I loved that reply to a comment. I got signed out of Yahoo. Relapsed, and replied to a lot of comments earlier. I truly want to use that posters words to reply to:
LauraJ
no reason to allow for mail in votes, just because you dont feel like going to a booth.
Lots of others tried to educate her. I would add: Write that down, date it, and read it again when you are in the hospital, having a baby, recovering from bad car accident, gall bladder surgery. Or when it is your mother, father, sister, brother, grandparent. When you are 74, or 82, or 95. And it is do not, or don't.
Caren wrote
Lotto drawing can tell us exactly where the tickets were sold within hours and there are hundreds of millions of those sold weekly. But we wait days or weeks for people to count votes with machines.
Do those machines tell the name of the person who bought the tickets?

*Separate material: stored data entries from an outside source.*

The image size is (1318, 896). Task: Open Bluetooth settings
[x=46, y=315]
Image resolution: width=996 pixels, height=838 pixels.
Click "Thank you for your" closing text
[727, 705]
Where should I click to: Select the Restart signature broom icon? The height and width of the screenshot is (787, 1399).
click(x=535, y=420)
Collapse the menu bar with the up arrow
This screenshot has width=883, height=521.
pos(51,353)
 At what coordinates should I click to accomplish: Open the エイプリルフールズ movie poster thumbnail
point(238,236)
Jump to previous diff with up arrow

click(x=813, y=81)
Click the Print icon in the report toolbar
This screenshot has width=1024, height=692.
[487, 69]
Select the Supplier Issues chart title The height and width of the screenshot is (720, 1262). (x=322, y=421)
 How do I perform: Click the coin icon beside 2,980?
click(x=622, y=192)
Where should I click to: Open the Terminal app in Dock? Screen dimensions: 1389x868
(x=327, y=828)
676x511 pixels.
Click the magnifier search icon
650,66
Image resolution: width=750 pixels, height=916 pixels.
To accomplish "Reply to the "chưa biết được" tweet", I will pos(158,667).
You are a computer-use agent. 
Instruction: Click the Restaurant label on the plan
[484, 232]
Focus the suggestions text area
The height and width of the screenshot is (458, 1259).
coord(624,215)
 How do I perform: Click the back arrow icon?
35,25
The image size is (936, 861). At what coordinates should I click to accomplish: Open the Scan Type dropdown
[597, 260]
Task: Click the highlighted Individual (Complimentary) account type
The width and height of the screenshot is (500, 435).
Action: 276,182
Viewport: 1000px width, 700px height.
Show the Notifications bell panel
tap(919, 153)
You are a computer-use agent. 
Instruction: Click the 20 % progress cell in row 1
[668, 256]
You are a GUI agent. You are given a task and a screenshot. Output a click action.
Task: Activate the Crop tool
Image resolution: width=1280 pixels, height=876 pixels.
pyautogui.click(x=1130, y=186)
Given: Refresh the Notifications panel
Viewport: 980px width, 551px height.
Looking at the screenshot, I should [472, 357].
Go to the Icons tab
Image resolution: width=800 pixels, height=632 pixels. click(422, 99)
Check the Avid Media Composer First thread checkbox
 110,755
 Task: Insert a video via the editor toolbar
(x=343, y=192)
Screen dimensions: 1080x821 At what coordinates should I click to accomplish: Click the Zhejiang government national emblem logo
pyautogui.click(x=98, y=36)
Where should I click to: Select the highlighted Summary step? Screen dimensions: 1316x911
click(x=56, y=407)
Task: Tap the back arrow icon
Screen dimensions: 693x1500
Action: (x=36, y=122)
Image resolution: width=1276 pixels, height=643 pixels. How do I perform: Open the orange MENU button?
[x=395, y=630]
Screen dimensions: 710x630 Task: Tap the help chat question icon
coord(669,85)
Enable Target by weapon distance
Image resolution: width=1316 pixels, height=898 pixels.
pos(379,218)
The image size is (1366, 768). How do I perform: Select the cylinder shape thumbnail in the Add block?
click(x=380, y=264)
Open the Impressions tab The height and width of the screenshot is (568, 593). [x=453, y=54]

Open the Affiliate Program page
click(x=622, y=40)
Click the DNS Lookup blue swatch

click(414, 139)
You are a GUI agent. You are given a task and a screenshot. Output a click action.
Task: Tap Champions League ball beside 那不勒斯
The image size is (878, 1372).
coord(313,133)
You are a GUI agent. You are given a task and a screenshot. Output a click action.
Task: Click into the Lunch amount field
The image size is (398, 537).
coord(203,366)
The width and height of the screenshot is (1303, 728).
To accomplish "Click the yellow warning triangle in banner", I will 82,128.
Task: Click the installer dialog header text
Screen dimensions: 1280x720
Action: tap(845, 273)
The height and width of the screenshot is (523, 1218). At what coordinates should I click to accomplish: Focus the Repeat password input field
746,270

Their proof of age (will need to be 18+ to cash in, I believe,) their SS# (for tax purposes,) their address?
People who buy lottery tickets are not casting votes for multiple candidates in various districts, states, nor voting yes or no on referendum issues. Would a small rural town have enough funds to buy a super computer and program to make all those calculations?
Nice in theory, impractical to implement. Not to mention candidates that cry: foul! Machine manipulation. Shortage of poll workers to feed the ballots into machines. Failure of some districts to report the voting totals for their district. Some big cities have more ballots to feed in the machine.
Voters here put their own ballots in the machines. I doubt the calculating began until after polling place was closed. Small town with say, 500 or a thousand voters, will finish a lot faster than a city with 1/2 a million voters.
Stan has a lot to say:
There is no way the state should say otherwise. I have seen poll workers sitting around drinking coffee and doing nothing while the people vote.
People pointed out, to his comment, there is not reason poll workers could not start feeding mail in ballots in the morning, stating some states have a law forbidding that.
I have never seen poll workers sitting around drinking coffee during a presidential election. Mid terms, I would look around wondering where all the voters were, so few compared to presidential election. What I have seen is long lines, waiting upon workers to check for their name on rooster, have them sign it, handing out stickers after they cast their ballot into the machine.
I have never seen any with food and drink at the check in or check out tables. They do take lunch elsewhere, bathroom breaks. I wonder if Stan ever worked a 15 hour day for low pay, and did not have coffee or coke or bottled water.